Table of Contents
Fetching ...

A Graph-Based Reinforcement Learning Approach with Frontier Potential Based Reward for Safe Cluttered Environment Exploration

Gabriele Calzolari, Vidya Sumathy, Christoforos Kanellakis, George Nikolakopoulos

TL;DR

This work tackles safe, efficient exploration in cluttered environments by combining a graph neural network–based greedy exploration policy with a safety shield to enforce feasible actions. It introduces a graph-based observation framework and a frontier-based potential field reward that guides exploration toward informative frontiers while accounting for proximity to unknown regions. The approach uses PPO to train the GNN policy and a critic, achieving robust map expansion with limited safety shield interventions across varied obstacle configurations. The results demonstrate high map coverage with low reliance on safety interventions, suggesting practical potential for real-world UAV forest exploration with a high-level planner role.

Abstract

Autonomous exploration of cluttered environments requires efficient exploration strategies that guarantee safety against potential collisions with unknown random obstacles. This paper presents a novel approach combining a graph neural network-based exploration greedy policy with a safety shield to ensure safe navigation goal selection. The network is trained using reinforcement learning and the proximal policy optimization algorithm to maximize exploration efficiency while reducing the safety shield interventions. However, if the policy selects an infeasible action, the safety shield intervenes to choose the best feasible alternative, ensuring system consistency. Moreover, this paper proposes a reward function that includes a potential field based on the agent's proximity to unexplored regions and the expected information gain from reaching them. Overall, the approach investigated in this paper merges the benefits of the adaptability of reinforcement learning-driven exploration policies and the guarantee ensured by explicit safety mechanisms. Extensive evaluations in simulated environments demonstrate that the approach enables efficient and safe exploration in cluttered environments.

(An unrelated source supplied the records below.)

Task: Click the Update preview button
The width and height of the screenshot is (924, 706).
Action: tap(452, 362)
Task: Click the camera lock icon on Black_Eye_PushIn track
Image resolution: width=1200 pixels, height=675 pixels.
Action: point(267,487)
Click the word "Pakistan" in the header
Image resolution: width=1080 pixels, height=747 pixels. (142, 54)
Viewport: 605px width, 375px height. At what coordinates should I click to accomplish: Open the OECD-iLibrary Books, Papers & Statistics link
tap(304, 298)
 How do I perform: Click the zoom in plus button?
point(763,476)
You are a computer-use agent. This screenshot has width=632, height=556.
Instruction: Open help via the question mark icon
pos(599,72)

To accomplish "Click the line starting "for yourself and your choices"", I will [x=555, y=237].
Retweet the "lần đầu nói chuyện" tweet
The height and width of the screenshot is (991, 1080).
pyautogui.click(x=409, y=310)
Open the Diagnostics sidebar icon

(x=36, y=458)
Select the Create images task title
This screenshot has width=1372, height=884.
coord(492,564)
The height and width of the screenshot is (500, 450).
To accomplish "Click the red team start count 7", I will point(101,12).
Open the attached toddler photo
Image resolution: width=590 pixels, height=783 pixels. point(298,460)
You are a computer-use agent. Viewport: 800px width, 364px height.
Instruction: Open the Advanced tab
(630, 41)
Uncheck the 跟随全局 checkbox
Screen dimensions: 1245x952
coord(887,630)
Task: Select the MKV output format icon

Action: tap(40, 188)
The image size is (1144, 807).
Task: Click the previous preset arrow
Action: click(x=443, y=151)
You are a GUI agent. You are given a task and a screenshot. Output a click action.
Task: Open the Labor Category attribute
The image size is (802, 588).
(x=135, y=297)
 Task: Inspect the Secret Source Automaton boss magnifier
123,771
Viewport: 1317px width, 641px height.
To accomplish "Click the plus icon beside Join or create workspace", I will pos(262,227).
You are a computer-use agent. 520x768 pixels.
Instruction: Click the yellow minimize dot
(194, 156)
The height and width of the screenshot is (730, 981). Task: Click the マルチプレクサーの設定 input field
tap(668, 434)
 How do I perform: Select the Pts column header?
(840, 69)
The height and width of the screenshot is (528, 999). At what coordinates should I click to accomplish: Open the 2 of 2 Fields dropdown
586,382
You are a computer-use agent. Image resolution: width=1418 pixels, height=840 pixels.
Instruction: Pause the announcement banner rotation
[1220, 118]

A Graph-Based Reinforcement Learning Approach with Frontier Potential Based Reward for Safe Cluttered Environment Exploration

TL;DR

This work tackles safe, efficient exploration in cluttered environments by combining a graph neural network–based greedy exploration policy with a safety shield to enforce feasible actions. It introduces a graph-based observation framework and a frontier-based potential field reward that guides exploration toward informative frontiers while accounting for proximity to unknown regions. The approach uses PPO to train the GNN policy and a critic, achieving robust map expansion with limited safety shield interventions across varied obstacle configurations. The results demonstrate high map coverage with low reliance on safety interventions, suggesting practical potential for real-world UAV forest exploration with a high-level planner role.

Abstract

Autonomous exploration of cluttered environments requires efficient exploration strategies that guarantee safety against potential collisions with unknown random obstacles. This paper presents a novel approach combining a graph neural network-based exploration greedy policy with a safety shield to ensure safe navigation goal selection. The network is trained using reinforcement learning and the proximal policy optimization algorithm to maximize exploration efficiency while reducing the safety shield interventions. However, if the policy selects an infeasible action, the safety shield intervenes to choose the best feasible alternative, ensuring system consistency. Moreover, this paper proposes a reward function that includes a potential field based on the agent's proximity to unexplored regions and the expected information gain from reaching them. Overall, the approach investigated in this paper merges the benefits of the adaptability of reinforcement learning-driven exploration policies and the guarantee ensured by explicit safety mechanisms. Extensive evaluations in simulated environments demonstrate that the approach enables efficient and safe exploration in cluttered environments.

Paper Structure

This paper contains 11 sections, 10 equations, 4 figures, 2 tables.

Figures (4)

  • Figure 1: Overview of the proposed safe reinforcement learning framework for exploring unknown, cluttered arenas, using randomly generated occupancy maps to model tree trunk distribution on a plane parallel to the ground. The image highlights key elements required during training (yellow and gray) and execution (gray).
  • Figure 2: Illustration of the exploration graph extraction, used as observation $o_t$, representing the agent's exploration map. The image depicts a section of the known arena with occupied (black), unknown (gray), and free (white) cells. The agent's position, feasible and unfeasible next-step navigation goals, and frontiers are marked in blue, green, red, and orange, respectively. The graph structure captures node relationships, while the right side highlights a frontier’s local neighborhood and its extracted feature vector. Moreover, the graph's edge thickness is proportional to the distance between connected nodes.
  • Figure 3: From left to right: (a) Mean total reward curve during training, smoothed and scaled to $[0,1]$. (b) Map coverage percentage relative to traversable regions over agent steps in 1000 test environments. (c) Distribution of the percentages of safety shield interventions over agent actions across 1000 test simulations.
  • Figure 4: From left to right: (a)–(b) Map coverage percentage over agent steps in environments with varying sizes of the exploration arena and non-traversable regions. (c) Distribution of safety shield intervention ratio across agent actions for different tree densities.